Table 1. Comparison of PASI Scores Between Groups A and B at Different Time Points
Time Point |
Group A (Mean ± SD) |
Group B (Mean ± SD) |
p-value |
Baseline |
10.2 ± 1.4 |
9.8 ± 1.7 |
0.412 |
Week 6 |
5.6 ± 1.0 |
5.9 ± 1.2 |
0.328 |
Week 12 |
3.2 ± 0.8 |
3.6 ± 0.9 |
0.214 |
% Reduction (12w) |
68.3% |
63.5% |
— |
Table 2. Adverse Effects Observed in Group A and Group B
Adverse Effect |
Group A (n=30) |
Group B (n=30) |
Skin thinning |
6 (20%) |
0 (0%) |
Burning sensation |
1 (3.3%) |
8 (26.7%) |
Pruritus |
3 (10%) |
2 (6.7%) |
Total adverse events |
10 (33.3%) |
10 (33.3%) |
The treatment response was evident in both groups by week 6 and continued to improve until week 12. Although corticosteroids showed a slightly greater reduction in PASI scores, calcineurin inhibitors were better tolerated, especially for long-term use in steroid-sensitive areas.
Psoriasis in children poses a unique therapeutic challenge due to its chronic nature, sensitivity of pediatric skin, and long-term safety concerns associated with conventional treatments (1). The findings of our randomized controlled trial suggest that both topical corticosteroids and calcineurin inhibitors are effective in managing mild to moderate pediatric plaque psoriasis, with comparable efficacy but differing safety profiles.
Topical corticosteroids remain the first-line therapy owing to their rapid anti-inflammatory and immunosuppressive actions (2). Our study demonstrated a 68.3% reduction in PASI scores over 12 weeks in the corticosteroid group, aligning with previous literature reporting improvements ranging from 60–75% in similar populations (3,4). However, consistent with existing evidence, prolonged use was associated with adverse effects such as skin thinning, observed in 20% of patients in our cohort (5,6). These findings underscore the limitations of long-term corticosteroid use, particularly in areas with thinner skin such as the face or intertriginous zones (7).

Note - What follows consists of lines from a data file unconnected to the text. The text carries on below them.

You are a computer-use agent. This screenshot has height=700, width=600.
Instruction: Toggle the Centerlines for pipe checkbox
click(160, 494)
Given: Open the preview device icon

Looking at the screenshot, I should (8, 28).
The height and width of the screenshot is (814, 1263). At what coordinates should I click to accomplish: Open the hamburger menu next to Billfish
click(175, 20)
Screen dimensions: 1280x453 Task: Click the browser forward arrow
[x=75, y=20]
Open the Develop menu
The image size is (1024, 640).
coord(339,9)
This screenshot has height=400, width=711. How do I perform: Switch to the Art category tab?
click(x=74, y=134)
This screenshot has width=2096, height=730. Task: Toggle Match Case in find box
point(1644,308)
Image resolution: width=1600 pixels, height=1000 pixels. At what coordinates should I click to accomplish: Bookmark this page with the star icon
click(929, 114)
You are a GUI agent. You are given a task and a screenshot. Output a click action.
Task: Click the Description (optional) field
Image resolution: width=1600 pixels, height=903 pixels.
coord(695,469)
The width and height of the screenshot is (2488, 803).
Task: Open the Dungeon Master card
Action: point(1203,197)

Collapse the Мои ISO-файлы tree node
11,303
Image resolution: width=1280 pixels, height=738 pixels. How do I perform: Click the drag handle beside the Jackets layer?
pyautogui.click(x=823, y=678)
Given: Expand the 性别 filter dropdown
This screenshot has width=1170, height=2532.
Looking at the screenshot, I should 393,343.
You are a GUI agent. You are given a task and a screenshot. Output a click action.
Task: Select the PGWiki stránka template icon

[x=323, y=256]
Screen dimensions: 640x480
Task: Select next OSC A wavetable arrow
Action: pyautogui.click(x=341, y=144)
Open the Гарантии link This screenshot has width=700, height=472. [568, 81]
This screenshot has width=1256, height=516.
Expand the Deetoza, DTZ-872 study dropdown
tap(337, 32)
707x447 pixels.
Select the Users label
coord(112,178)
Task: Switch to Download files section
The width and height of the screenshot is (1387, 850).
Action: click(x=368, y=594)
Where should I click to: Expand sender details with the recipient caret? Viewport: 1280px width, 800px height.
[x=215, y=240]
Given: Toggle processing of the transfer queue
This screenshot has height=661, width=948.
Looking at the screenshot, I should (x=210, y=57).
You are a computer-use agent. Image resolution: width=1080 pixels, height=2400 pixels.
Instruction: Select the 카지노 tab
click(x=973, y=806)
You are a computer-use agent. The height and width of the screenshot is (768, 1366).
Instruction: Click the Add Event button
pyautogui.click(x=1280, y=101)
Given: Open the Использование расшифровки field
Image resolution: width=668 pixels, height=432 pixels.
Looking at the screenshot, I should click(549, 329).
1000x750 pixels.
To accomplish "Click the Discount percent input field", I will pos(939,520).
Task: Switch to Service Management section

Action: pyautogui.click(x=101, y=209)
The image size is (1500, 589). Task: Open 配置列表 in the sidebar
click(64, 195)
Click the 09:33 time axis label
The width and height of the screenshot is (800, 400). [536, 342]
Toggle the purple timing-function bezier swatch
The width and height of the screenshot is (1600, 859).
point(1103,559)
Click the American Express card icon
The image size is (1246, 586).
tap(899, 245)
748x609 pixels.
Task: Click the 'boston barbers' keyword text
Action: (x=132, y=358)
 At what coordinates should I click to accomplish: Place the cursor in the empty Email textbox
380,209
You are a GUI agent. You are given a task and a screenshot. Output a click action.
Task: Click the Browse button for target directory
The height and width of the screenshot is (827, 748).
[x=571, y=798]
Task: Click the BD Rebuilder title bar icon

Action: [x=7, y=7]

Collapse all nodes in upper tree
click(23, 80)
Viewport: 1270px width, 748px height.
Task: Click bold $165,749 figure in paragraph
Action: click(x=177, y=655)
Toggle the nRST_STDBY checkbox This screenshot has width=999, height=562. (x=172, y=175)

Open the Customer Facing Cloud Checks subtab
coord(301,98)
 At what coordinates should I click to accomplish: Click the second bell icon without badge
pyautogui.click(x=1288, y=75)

Calcineurin inhibitors, primarily tacrolimus and pimecrolimus, offer an alternative therapeutic approach with a more favorable safety profile. In our study, the calcineurin inhibitor group exhibited a 63.5% reduction in PASI scores, comparable to that seen with corticosteroids. Previous studies have demonstrated the efficacy of tacrolimus in pediatric patients, particularly for facial and flexural psoriasis, where corticosteroids may pose higher risks (8,9). While transient burning sensation was reported in 26.7% of patients in our study, this side effect was mild and self-limiting, in accordance with earlier trials (10,11).
Several comparative studies have shown that calcineurin inhibitors, although slightly less potent than high-potency steroids, maintain disease control with significantly fewer side effects, making them suitable for long-term use in sensitive areas (12,13). Our findings support this perspective, as no patients in the tacrolimus group experienced cutaneous atrophy, a common concern with topical corticosteroids (14).
Furthermore, the psychosocial impact of psoriasis in children should not be overlooked. Safe and effective long-term management is crucial not only to reduce flares but also to improve the quality of life and reduce stigma associated with visible lesions (15). Calcineurin inhibitors, given their safety, may help address these concerns by allowing for continuous use without fear of systemic or local toxicity.
In conclusion, both corticosteroids and calcineurin inhibitors are effective in controlling mild to moderate pediatric psoriasis. However, given the reduced risk of adverse effects, calcineurin inhibitors may be preferable for long-term management, especially for steroid-sensitive areas.